> **Instructions for the task**
Determine the number of lines in the listing below that hold the word "user". Write the number alone.

◇ ◇ ◇ ◇ ◇ ◇ ◇

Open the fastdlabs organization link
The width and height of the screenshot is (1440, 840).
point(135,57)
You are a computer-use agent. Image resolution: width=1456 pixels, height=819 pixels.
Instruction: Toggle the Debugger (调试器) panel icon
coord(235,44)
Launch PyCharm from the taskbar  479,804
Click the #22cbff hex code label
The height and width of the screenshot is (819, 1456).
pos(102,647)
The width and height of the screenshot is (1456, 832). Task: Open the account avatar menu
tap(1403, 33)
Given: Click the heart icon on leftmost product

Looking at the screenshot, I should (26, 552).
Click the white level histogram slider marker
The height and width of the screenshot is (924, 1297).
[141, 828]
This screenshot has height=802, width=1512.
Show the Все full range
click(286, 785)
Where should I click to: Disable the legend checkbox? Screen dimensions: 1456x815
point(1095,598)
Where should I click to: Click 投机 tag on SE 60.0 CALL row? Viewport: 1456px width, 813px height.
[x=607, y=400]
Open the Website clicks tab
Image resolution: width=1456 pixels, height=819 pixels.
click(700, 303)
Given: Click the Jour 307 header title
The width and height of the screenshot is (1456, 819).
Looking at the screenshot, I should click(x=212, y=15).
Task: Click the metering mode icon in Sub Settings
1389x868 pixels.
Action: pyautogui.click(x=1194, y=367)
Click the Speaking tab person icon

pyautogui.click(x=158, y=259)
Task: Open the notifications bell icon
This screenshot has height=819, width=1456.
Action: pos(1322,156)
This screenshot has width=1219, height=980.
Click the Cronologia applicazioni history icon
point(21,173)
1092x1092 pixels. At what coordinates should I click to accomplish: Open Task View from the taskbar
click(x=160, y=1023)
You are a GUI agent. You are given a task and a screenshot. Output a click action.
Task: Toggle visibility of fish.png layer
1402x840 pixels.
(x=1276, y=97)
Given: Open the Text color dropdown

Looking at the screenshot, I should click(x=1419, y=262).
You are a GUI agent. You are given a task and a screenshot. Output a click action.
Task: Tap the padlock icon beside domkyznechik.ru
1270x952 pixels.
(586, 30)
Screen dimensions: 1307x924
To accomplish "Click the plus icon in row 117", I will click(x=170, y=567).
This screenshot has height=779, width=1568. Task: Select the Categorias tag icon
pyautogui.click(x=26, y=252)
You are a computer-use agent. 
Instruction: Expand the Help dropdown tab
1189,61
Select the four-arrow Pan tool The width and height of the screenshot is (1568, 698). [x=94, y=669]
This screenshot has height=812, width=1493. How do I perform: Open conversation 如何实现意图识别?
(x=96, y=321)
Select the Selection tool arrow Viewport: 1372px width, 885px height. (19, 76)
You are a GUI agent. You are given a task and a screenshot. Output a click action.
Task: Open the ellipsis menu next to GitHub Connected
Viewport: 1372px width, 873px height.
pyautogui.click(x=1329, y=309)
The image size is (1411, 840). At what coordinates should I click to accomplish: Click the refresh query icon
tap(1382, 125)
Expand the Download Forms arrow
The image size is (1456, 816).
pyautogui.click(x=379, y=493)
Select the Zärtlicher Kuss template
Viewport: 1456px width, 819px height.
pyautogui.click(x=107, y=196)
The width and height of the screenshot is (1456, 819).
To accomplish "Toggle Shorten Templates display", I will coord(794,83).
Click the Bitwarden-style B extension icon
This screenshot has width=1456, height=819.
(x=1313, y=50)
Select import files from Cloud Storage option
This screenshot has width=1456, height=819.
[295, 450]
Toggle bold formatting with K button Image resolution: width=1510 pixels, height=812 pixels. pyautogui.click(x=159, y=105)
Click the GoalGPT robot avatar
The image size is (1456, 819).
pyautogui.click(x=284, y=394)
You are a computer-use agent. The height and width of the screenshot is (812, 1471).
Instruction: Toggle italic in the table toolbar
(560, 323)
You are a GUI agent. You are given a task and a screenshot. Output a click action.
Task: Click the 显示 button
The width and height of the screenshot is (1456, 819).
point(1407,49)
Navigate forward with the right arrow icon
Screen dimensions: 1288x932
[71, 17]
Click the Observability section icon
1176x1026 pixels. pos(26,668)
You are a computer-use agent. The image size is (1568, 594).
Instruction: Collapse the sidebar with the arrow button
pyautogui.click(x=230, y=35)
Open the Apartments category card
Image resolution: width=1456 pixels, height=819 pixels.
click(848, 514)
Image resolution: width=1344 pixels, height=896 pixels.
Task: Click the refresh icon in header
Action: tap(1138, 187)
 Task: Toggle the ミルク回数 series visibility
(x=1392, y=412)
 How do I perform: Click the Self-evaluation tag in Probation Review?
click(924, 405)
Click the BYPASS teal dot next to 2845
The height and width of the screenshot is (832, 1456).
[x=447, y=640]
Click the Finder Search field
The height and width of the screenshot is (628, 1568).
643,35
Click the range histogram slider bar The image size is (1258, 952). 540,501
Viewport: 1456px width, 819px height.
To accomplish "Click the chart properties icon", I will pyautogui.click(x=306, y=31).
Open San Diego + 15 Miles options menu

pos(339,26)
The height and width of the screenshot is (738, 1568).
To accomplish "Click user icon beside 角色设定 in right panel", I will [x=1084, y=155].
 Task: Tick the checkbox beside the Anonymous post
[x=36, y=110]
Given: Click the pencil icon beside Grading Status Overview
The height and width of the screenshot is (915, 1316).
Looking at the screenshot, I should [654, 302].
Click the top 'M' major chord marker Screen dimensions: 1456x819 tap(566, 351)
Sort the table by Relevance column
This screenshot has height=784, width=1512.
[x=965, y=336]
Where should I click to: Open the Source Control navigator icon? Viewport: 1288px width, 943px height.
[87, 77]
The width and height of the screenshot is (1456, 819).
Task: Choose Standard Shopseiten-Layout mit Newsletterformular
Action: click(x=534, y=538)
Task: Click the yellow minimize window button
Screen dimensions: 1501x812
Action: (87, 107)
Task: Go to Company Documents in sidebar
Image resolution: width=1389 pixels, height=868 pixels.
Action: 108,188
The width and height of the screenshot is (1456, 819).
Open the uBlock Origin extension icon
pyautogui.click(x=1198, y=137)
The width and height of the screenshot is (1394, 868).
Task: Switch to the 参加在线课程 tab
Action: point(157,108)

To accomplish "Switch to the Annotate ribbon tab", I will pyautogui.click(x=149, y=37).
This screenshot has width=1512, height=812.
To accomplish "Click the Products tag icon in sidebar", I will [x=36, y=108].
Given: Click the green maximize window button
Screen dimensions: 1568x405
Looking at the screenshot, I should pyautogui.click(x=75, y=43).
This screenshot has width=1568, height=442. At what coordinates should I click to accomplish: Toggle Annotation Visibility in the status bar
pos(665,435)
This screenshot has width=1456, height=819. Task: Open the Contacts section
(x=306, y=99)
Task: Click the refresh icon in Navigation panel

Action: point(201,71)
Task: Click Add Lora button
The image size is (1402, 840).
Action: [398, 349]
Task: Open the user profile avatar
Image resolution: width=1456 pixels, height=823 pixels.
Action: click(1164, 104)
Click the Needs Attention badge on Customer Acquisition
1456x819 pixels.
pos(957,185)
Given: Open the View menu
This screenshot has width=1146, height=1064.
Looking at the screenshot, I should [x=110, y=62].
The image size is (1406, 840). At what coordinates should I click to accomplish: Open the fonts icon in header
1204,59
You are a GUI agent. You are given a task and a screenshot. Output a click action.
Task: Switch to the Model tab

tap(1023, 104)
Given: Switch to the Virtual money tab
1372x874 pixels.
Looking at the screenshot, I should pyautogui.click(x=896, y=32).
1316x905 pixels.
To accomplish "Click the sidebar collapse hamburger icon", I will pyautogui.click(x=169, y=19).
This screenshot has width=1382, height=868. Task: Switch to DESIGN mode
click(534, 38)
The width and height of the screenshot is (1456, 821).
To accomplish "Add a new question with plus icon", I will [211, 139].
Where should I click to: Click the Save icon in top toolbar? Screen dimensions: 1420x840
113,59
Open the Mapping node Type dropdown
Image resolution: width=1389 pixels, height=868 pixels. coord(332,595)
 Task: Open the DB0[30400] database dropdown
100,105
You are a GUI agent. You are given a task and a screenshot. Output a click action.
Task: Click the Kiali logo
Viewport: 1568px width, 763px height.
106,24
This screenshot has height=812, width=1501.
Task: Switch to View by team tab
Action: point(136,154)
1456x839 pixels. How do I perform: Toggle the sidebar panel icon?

◇ ◇ ◇ ◇ ◇ ◇ ◇

> **Task response**
2